» Data to process
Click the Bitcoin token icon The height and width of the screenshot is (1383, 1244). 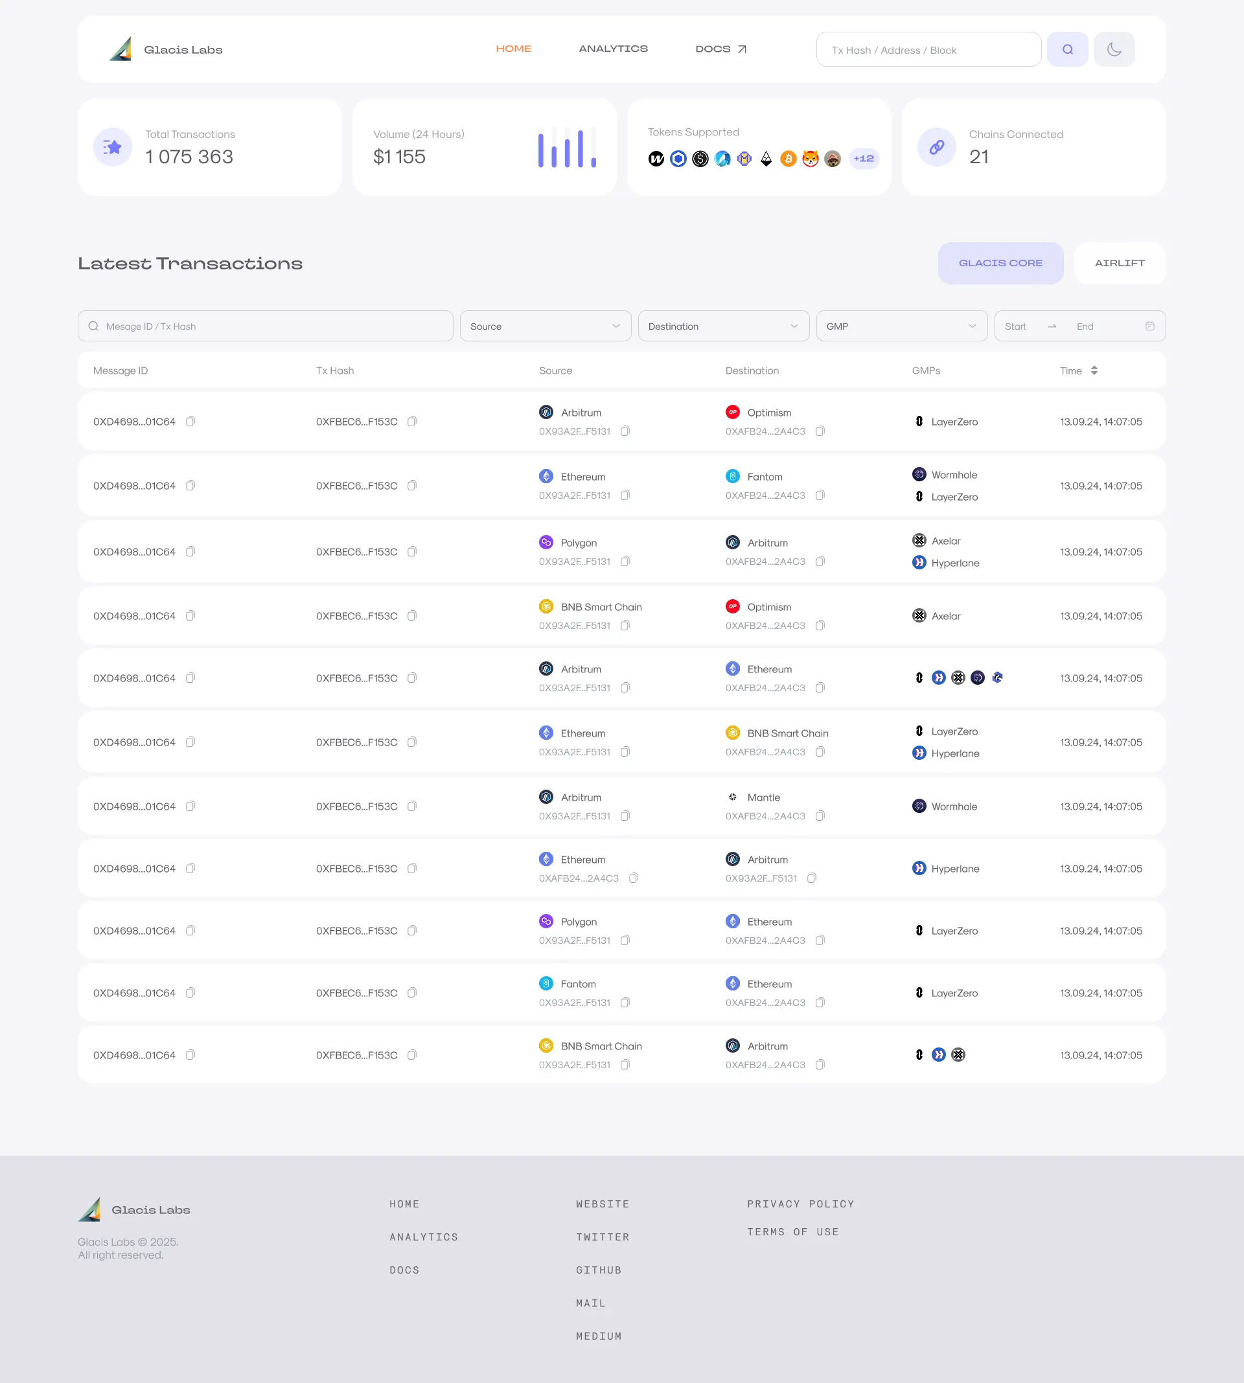click(x=788, y=159)
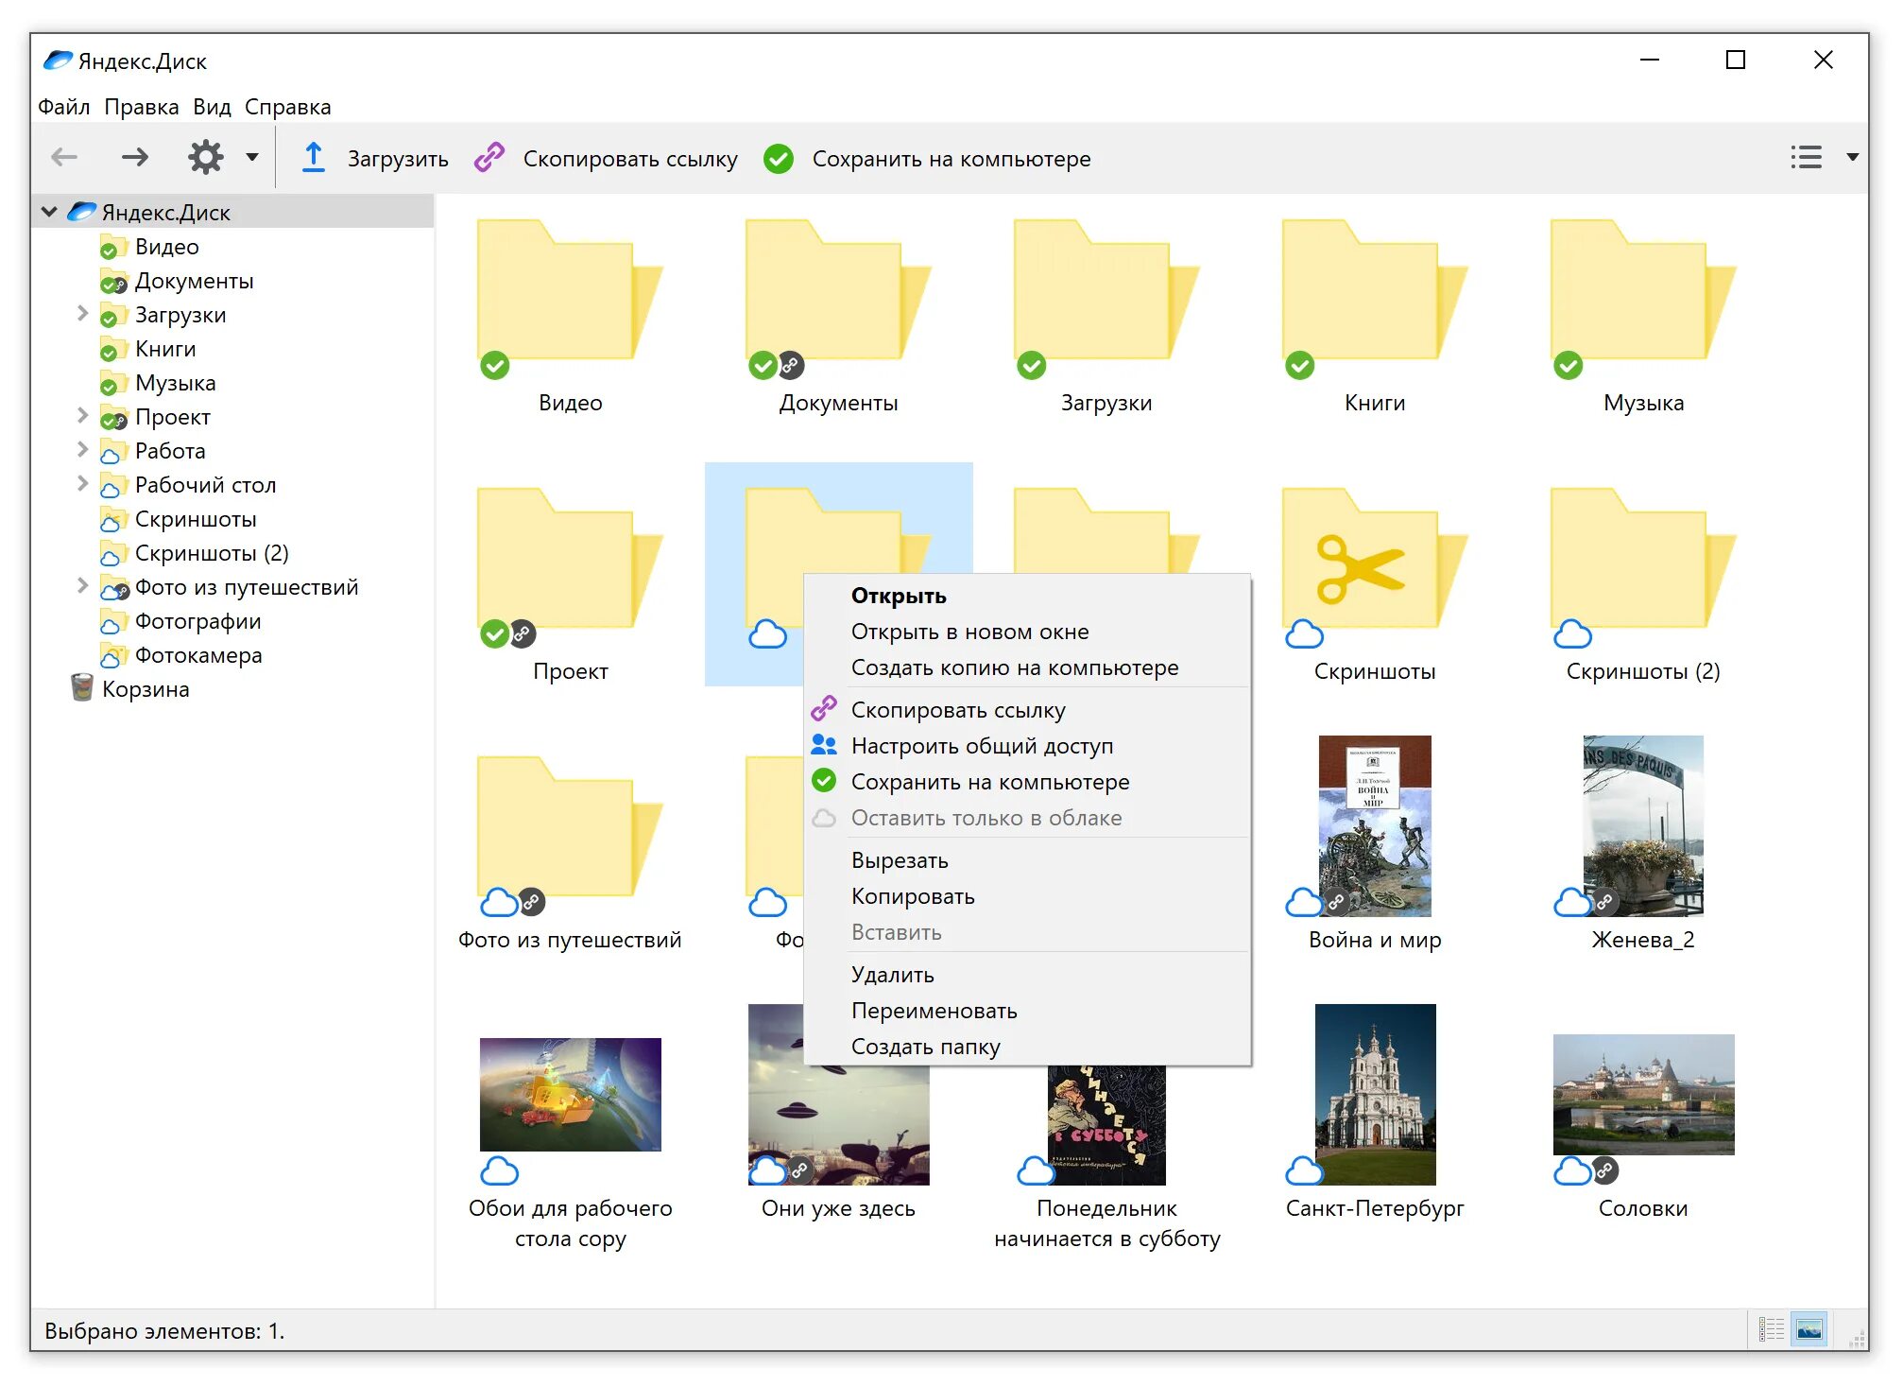This screenshot has height=1386, width=1903.
Task: Click the purple link icon in toolbar
Action: click(489, 157)
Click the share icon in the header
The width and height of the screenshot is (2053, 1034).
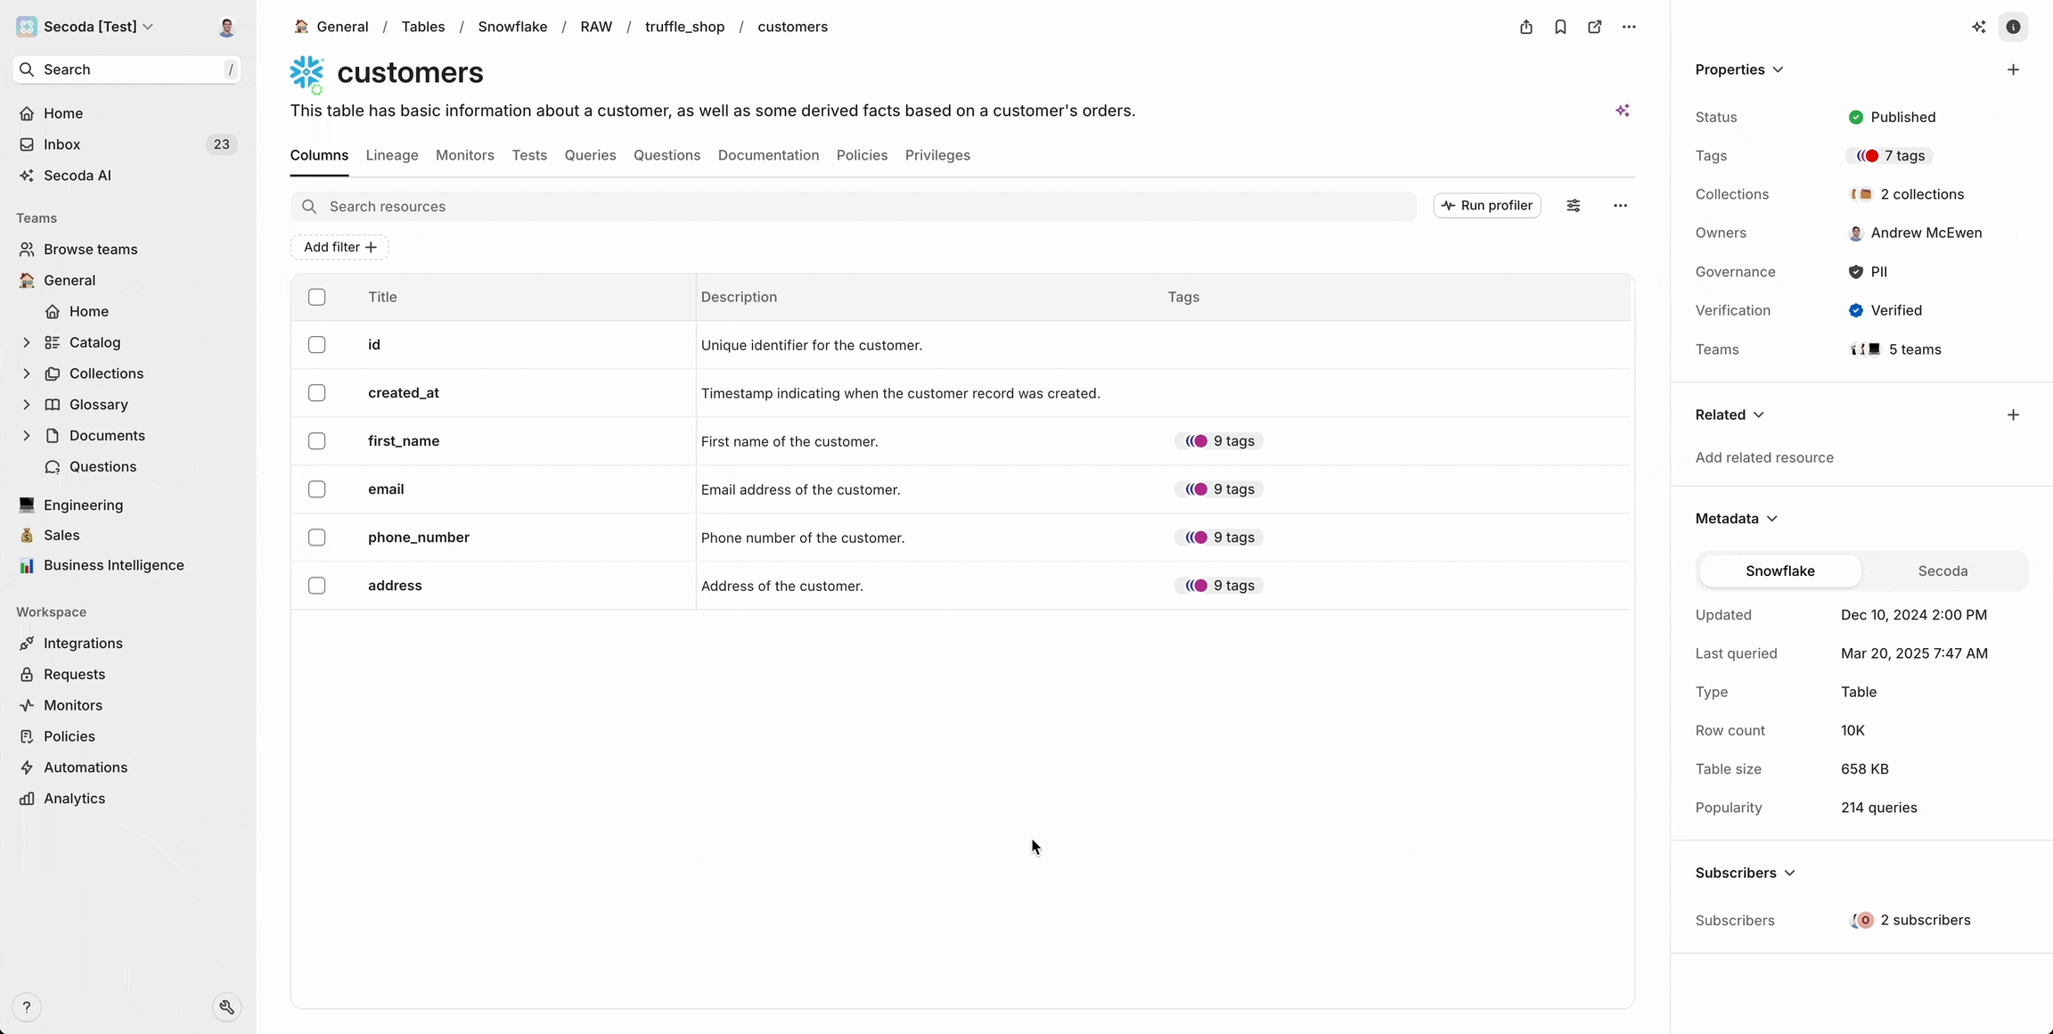(1525, 27)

» Task
Each line from the one that holds "Click the share icon in the header" through the final line of the data must be retyped exactly; the pictures must not appear.

» Reply
Click the share icon in the header
The width and height of the screenshot is (2053, 1034).
(1525, 27)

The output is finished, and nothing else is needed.